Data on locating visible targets

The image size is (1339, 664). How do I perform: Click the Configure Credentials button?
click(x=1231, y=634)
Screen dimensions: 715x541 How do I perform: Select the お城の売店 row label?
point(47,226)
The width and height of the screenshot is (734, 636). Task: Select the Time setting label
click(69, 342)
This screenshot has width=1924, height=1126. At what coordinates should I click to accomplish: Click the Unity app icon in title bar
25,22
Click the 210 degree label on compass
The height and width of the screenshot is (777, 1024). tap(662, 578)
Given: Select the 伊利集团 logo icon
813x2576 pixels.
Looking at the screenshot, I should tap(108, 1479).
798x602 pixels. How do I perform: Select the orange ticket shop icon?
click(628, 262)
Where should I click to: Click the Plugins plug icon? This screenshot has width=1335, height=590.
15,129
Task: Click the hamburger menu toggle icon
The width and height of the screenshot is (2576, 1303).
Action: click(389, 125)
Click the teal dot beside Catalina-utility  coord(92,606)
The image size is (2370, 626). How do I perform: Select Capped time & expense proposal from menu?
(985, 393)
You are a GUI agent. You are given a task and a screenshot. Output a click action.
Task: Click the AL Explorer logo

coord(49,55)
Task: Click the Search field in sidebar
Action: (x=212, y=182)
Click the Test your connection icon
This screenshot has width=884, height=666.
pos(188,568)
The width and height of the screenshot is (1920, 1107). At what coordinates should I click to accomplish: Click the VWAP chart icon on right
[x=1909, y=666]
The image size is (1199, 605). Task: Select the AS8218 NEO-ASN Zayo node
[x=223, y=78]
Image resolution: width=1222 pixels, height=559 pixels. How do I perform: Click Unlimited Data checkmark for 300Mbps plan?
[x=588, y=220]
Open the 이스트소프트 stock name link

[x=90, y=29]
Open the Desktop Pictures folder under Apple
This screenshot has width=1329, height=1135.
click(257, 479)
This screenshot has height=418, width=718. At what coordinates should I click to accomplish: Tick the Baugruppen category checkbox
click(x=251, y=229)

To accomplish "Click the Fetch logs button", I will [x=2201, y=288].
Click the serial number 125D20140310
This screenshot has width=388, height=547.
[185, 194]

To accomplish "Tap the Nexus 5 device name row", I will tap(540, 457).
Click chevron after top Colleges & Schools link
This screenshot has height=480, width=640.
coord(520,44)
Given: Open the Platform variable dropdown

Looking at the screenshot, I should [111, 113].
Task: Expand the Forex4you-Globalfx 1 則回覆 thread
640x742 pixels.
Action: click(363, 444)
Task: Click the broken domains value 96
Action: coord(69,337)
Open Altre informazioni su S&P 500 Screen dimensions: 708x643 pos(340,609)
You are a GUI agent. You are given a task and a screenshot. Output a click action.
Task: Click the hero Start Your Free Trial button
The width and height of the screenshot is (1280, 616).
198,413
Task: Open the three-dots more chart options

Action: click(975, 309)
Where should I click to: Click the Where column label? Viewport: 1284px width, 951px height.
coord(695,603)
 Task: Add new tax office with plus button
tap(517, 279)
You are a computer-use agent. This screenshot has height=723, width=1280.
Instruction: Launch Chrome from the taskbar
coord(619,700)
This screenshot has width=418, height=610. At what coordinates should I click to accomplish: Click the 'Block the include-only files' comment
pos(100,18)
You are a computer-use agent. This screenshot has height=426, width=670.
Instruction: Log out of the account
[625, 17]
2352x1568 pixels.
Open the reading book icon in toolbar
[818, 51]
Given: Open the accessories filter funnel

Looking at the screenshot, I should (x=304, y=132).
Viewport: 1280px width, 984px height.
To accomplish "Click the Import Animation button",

◆ SHORT EXERCISE ◆
Reproduce word for word the lines from the one containing "This screenshot has width=418, height=610." through the end of the entries above, inclusive.

◆ RESULT BELOW ◆
This screenshot has width=418, height=610. At what coordinates should I click to accomplish: Click the 'Block the include-only files' comment
pos(100,18)
You are a computer-use agent. This screenshot has height=426, width=670.
Instruction: Log out of the account
[625, 17]
2352x1568 pixels.
Open the reading book icon in toolbar
[818, 51]
Given: Open the accessories filter funnel

Looking at the screenshot, I should (x=304, y=132).
Viewport: 1280px width, 984px height.
To accomplish "Click the Import Animation button",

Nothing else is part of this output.